Identity Federation on AWS and Azure Instances

Why?

That’s a good starting question to start with, what’s the goal? Here we’re talking about managing access to instances on AWS and Azure in a unified way and there’s a bunch of possibilities, including (not exhaustive):

  • Local users from a csv list with a script
  • Local users using a configuration management tool
  • Using a central directory (NIS, AD, LDAP)
  • Using strongDM

While the two first options are legit for local services accounts, they really don’t scale well for human accounts due to number, turnover, company life, etc.

The directory option is the sensible one to use when you have more than a handful of users. Nowadays tool of choice is Active Directory for this case, mainly because its administration tools are pretty easy to use works well.

I’ll cover how strongDM compare to the Active Directory setup detailed below at the end of this post.

Setting up Cross Cloud Active Directory

I’ve taken for granted any organization will already have Active Directory to manage users and kept the architecture simple with one Domain Controller on each cloud provider, using a public DNS sub-zone delegated to those servers to simplify my setup.

On each cloud provider, I used a windows instance and promoted it to a domain controller, to limit the cost of this sandbox they are also the VPN endpoints between the two networks. I used IKEv2 with a shared passphrase (as they were not yet part of a domain to use Microsoft EAP) which is secure enough for this need. In a production environment, you’ll probably have something to handle those VPN connections and you’ll probably take advantage of AWS and Azure VPN services for a more robust setup.

Extending a domain on a cloud provider is debatable, some may argue that’s a taking a large risk in case the DC is compromised and that the network on the cloud provider should have its own subdomain. In practice, it’s easier and less error-prone to have the user and computers in the same domain.

Using Azure native Active Directory could have been an option too, but this then ties you to Azure version and forest functional level, so I avoided the case in favor of the IAAS approach (this may be worthy of another post to link AWS and Azure Active Directory services for another day).

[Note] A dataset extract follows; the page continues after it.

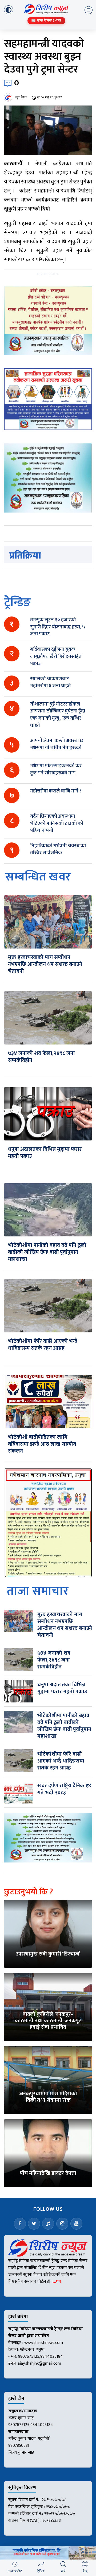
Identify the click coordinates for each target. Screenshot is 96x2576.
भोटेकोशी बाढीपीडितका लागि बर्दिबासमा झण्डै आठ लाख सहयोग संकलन (42, 1444)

Promoting two machines to a domain controller is pretty well covered by Microsoft documentation and I doubt someone would like to replicate this exact setup so I’ll skip to the interesting part, using this Active Directory to connect to Linux instances.

Joining instances to Active Directory

Prepare the Active Directory delegation rights

The first thing you MUST do is create an account which can register machines in Active Directory, you must NOT use an account part of Domain Admins group. If machines are compromised this put your directory and with it your company, at high risk.

Those rights are quite easy to delegate and you maybe already have this kind of delegation, to limit further the impact of this account being stolen I recommend creating an Organizational Unit (OU) to scope this account (or even one per cloud).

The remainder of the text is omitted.